In a recent New York Times op-ed, columnist Nicholas Kristof cites the case of Curtis Wilkerson as an example of lopsided budget priorities (“Priority Test: Health Care or Prisons?”), wherein health care is considered too expensive, yet long and costly prison terms are the norm.
Wilkerson, you see, is a California inmate who became entangled in the state’s three-strikes laws; he’s now serving a life sentence for stealing a $2.50 pair of socks (strike one and two both involved abetting a robbery in 1981 when he was 19).
California doles out $49,000 a year on each inmate housed in a state prison, and $216,000 a year on each young person incarcerated through the juvenile justice system, Kristof notes, while in contrast, the Bay Area’s Urban Strategies Council has found that only $8,000 is spent on each Oakland public school student.
Prison spending has been growing for decades in California and across the country [PDF], along with incarceration rates, under the “tough on crime” banner.
Yet as many public-policy makers are beginning to realize, being tough on crime doesn’t mean that they’re being safer or smarter about it.
Consider illegal drugs and public health.

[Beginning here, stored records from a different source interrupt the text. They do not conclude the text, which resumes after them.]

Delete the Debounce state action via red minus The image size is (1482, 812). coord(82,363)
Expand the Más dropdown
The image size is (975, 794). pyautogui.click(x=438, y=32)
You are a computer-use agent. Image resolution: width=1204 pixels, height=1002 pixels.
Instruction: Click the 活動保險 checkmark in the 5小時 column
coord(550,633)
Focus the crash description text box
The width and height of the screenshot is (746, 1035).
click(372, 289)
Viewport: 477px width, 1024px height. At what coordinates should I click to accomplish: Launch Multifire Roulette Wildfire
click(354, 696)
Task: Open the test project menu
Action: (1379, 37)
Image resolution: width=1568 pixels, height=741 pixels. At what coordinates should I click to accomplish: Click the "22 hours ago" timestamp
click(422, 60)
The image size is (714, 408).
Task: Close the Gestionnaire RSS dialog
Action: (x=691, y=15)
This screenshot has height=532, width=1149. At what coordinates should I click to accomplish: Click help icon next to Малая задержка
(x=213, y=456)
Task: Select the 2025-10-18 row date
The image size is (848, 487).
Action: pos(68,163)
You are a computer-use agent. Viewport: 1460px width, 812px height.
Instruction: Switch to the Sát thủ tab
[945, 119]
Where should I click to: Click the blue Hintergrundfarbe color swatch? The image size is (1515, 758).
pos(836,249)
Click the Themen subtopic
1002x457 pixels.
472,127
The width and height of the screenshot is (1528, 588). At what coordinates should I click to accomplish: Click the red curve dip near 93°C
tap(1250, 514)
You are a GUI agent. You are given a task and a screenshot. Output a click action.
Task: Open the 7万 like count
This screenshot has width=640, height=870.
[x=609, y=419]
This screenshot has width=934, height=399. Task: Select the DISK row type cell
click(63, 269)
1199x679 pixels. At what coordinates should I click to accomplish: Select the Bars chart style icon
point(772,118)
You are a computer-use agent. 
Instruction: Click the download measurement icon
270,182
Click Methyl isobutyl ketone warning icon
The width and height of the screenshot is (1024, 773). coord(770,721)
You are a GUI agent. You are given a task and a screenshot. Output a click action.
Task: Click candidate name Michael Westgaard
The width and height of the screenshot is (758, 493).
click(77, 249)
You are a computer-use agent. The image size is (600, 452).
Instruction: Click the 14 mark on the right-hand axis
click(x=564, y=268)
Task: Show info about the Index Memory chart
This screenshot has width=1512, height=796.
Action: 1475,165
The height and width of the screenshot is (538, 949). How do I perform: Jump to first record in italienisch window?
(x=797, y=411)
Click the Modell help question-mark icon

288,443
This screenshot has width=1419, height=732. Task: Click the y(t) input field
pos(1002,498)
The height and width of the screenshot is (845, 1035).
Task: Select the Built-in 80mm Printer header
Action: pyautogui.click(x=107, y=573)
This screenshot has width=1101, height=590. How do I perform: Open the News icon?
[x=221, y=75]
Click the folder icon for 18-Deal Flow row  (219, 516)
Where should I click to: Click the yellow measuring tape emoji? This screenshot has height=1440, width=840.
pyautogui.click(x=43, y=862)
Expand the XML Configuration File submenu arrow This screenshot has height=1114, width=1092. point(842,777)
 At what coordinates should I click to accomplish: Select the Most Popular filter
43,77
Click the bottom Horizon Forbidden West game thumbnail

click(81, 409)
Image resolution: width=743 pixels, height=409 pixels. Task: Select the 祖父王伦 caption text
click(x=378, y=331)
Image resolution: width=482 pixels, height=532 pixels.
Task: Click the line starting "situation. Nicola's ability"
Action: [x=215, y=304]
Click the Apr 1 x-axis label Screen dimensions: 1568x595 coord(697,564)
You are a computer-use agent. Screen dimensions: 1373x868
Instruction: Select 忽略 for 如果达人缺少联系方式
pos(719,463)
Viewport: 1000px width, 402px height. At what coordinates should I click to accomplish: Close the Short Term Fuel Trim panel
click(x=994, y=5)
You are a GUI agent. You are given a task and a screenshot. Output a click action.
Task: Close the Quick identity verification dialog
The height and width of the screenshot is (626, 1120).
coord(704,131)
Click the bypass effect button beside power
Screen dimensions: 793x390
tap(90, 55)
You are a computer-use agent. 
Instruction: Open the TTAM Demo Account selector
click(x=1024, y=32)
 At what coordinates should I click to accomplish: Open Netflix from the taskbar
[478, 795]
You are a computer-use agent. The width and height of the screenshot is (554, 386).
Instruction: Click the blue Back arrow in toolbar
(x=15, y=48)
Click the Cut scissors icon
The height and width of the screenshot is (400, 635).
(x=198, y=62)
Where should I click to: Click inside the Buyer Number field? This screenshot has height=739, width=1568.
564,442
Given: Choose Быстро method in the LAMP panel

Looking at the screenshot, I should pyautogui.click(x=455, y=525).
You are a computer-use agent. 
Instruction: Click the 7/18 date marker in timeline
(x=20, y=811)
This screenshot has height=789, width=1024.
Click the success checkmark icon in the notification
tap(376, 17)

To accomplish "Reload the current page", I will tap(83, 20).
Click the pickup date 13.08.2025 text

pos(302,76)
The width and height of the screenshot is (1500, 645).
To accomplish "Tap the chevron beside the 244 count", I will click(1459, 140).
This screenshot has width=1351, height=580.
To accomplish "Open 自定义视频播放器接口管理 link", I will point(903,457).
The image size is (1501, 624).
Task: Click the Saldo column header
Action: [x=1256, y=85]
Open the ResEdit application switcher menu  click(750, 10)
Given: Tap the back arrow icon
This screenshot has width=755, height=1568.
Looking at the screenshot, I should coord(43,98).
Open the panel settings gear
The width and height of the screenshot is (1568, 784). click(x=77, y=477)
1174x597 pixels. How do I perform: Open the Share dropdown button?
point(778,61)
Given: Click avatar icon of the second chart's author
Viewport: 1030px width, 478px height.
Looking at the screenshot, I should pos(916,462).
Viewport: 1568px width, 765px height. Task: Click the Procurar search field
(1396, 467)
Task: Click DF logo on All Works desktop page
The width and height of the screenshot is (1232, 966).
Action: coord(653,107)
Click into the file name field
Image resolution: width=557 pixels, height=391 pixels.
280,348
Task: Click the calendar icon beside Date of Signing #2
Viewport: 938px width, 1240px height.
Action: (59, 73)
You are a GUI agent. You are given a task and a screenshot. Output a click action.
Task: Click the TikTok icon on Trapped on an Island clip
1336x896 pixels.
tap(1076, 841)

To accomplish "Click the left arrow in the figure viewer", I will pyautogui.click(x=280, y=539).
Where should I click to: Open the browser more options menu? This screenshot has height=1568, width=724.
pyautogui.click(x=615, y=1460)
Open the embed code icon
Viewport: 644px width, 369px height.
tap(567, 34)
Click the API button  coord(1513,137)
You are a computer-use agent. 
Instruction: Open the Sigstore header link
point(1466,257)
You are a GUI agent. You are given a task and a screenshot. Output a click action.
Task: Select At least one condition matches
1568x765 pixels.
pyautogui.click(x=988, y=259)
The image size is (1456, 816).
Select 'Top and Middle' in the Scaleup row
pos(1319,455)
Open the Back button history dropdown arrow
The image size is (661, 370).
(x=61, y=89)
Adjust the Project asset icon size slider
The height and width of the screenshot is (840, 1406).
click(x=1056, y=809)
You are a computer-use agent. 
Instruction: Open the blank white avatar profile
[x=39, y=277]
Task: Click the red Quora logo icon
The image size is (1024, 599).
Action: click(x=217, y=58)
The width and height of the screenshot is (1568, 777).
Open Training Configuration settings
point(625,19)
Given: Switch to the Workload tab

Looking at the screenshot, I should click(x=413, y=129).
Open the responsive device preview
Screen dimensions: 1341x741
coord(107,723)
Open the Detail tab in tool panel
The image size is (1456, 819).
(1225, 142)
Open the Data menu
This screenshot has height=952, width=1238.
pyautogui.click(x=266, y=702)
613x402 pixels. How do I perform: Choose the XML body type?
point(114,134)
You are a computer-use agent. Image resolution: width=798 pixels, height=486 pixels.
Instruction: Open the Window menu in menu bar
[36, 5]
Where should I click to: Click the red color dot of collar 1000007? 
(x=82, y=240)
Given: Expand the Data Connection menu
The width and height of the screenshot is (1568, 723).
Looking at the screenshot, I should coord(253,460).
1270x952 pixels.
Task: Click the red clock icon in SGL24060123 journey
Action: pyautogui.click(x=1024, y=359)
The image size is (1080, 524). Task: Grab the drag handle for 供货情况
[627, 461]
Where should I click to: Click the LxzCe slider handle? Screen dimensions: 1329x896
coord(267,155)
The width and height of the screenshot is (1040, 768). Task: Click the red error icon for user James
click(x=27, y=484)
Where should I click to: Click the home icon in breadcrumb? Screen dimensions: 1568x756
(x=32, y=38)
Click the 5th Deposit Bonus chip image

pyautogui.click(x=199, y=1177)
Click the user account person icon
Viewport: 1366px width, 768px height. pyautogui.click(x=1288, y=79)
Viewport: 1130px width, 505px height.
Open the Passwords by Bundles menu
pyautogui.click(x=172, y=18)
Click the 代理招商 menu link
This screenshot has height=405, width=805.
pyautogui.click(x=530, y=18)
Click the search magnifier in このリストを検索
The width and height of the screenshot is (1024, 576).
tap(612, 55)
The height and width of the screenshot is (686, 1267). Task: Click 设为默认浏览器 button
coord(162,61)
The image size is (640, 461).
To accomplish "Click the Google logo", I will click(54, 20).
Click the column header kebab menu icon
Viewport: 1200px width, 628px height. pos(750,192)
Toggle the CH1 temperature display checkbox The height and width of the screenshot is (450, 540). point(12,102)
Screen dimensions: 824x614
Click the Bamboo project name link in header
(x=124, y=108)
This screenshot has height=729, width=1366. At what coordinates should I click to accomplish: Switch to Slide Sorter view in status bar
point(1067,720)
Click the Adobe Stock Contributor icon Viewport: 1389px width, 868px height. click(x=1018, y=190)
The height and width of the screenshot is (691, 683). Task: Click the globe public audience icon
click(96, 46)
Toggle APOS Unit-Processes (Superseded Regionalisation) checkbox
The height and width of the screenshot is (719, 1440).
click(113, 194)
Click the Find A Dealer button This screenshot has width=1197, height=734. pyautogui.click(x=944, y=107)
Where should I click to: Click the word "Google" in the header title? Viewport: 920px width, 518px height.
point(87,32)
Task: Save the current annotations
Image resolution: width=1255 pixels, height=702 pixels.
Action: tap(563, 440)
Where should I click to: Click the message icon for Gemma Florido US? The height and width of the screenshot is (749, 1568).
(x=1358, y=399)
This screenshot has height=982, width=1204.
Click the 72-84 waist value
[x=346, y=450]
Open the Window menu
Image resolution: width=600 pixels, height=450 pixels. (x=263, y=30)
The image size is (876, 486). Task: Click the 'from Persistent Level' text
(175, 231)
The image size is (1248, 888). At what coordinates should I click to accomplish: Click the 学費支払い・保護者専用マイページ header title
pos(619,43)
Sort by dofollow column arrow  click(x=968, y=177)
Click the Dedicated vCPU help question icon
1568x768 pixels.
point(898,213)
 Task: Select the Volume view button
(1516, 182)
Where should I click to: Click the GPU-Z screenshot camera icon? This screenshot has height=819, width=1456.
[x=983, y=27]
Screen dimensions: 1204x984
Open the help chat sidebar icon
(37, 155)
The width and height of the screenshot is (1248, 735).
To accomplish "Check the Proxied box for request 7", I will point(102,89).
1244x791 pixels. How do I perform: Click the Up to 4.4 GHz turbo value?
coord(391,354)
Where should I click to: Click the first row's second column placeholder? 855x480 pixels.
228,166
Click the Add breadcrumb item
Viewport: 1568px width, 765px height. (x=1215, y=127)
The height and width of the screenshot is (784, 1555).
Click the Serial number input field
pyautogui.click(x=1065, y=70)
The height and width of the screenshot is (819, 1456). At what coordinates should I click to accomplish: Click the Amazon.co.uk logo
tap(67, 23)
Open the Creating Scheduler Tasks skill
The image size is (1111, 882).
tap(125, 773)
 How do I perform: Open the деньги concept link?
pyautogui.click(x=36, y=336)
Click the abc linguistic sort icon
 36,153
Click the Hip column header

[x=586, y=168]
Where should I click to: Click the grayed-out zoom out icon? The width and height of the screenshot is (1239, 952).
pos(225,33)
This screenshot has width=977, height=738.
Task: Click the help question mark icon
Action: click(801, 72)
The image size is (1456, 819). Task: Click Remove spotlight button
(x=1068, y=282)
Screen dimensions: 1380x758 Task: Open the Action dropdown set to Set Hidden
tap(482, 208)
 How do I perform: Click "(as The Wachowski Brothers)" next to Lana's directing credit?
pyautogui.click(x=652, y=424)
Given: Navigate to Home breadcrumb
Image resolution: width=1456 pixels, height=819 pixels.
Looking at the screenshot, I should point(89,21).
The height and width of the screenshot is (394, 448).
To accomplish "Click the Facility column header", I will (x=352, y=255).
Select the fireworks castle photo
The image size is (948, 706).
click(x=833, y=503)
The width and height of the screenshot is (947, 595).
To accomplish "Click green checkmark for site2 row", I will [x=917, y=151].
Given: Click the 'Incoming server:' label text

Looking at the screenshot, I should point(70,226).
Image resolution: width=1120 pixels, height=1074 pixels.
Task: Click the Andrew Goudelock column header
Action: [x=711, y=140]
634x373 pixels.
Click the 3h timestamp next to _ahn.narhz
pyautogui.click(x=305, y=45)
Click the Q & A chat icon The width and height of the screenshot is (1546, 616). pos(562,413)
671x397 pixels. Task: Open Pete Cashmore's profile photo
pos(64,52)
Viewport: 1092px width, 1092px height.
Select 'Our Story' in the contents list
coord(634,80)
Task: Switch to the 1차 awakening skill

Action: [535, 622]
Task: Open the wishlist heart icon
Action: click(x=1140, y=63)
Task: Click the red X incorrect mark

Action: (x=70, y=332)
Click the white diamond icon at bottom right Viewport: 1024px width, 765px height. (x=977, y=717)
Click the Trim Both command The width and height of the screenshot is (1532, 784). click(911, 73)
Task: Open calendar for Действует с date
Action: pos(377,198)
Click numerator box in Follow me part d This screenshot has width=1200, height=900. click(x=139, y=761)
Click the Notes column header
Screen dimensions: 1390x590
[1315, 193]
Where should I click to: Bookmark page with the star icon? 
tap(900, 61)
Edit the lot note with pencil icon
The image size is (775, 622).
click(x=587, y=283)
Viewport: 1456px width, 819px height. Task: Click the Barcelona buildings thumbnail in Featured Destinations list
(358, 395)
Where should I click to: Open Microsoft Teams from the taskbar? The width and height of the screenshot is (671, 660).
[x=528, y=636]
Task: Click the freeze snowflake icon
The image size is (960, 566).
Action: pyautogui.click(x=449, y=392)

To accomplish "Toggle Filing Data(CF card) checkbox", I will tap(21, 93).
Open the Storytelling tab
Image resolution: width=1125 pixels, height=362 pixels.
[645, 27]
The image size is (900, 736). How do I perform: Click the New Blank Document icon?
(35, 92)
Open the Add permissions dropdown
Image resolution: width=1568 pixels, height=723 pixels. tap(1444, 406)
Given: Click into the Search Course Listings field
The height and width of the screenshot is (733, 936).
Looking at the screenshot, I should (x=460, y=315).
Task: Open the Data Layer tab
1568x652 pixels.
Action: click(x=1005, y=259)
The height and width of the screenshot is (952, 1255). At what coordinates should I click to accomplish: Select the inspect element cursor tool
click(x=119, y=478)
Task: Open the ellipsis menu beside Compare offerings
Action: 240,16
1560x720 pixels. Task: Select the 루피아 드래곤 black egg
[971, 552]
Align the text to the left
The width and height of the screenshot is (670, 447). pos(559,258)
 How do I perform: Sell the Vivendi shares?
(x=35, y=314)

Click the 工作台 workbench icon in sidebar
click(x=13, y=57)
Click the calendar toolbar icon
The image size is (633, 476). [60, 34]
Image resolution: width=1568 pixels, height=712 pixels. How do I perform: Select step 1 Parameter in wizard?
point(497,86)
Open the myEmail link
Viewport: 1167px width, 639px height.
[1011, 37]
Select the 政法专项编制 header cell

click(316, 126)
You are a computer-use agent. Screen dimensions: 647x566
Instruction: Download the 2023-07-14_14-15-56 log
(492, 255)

According to the FBI, most people are serving time behind bars because they’ve committed a drug crime. The agency notes that “law enforcement made more arrests for drug abuse violations (an estimated 1.8 million arrests, or 13 percent of the total number of arrests) than for any other offense in 2007 (the most recent year that official statistics are available).”
On top of that, federal statistics from 2004 show that 17 percent of state prisoners and 18 percent of federal inmates say that they landed in lock-up committing a crime to get money for drugs.
And then a good majority of them are released.
As I have reported in the past, many parolees are often released battling the same drug addiction that landed them in prison in the first place, which only makes it easier to commit another drug crime or violate their parole.
And then the incarceration cycle begins anew.
So in the end, is our choice really between spending tax dollars on health care and prisons? If we prioritized health care (including mental health and addiction services), how would that impact our prison spending?